### Requirement
Images aside, return all the entries exactly.

[Collected data]
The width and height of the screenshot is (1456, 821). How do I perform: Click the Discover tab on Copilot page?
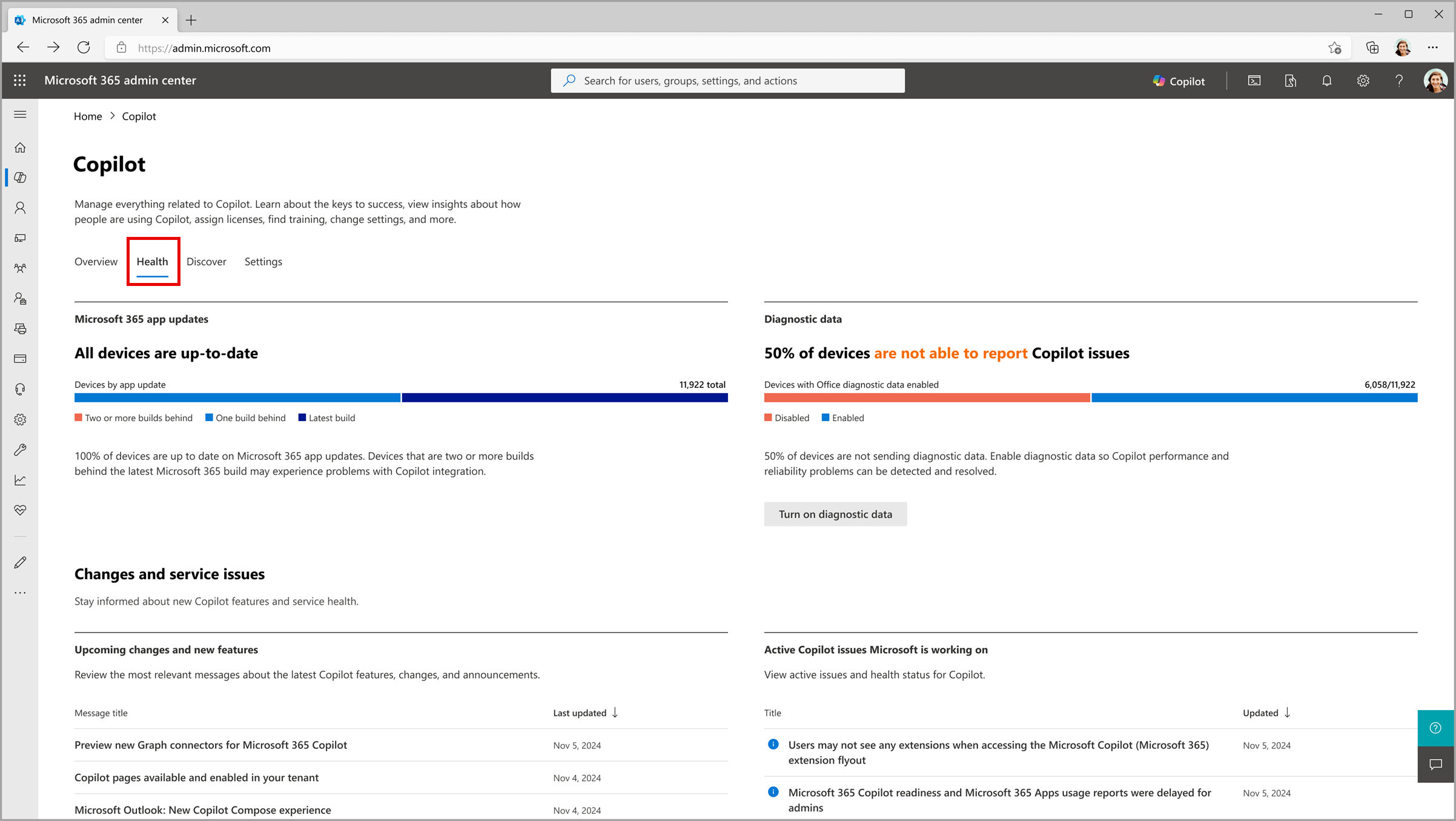(x=206, y=261)

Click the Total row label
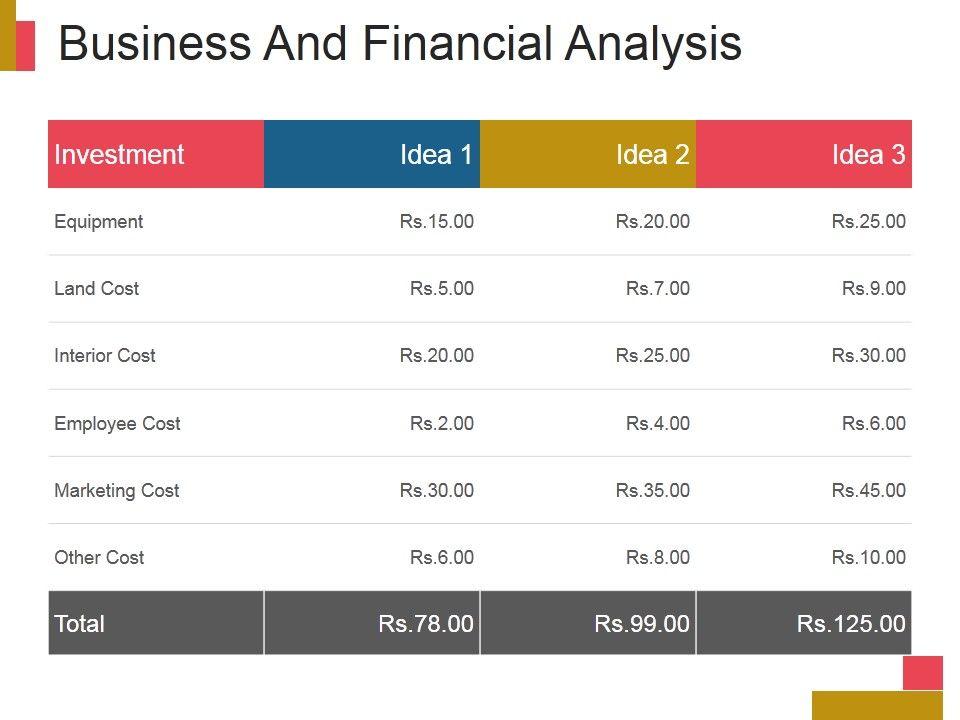click(x=80, y=624)
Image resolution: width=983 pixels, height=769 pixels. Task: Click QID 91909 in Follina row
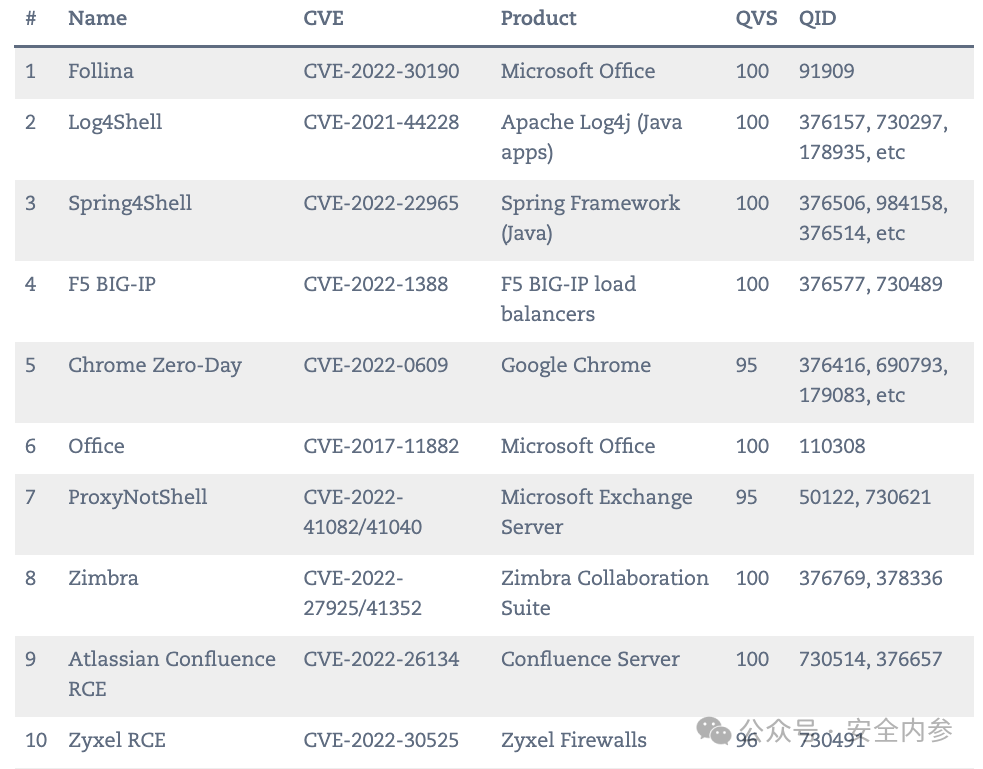click(826, 71)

### Result below
The width and height of the screenshot is (1456, 821). How do I perform: Click the Discover tab on Copilot page?
(x=206, y=261)

Click the Total row label
click(x=80, y=624)
Image resolution: width=983 pixels, height=769 pixels. Task: Click QID 91909 in Follina row
click(826, 71)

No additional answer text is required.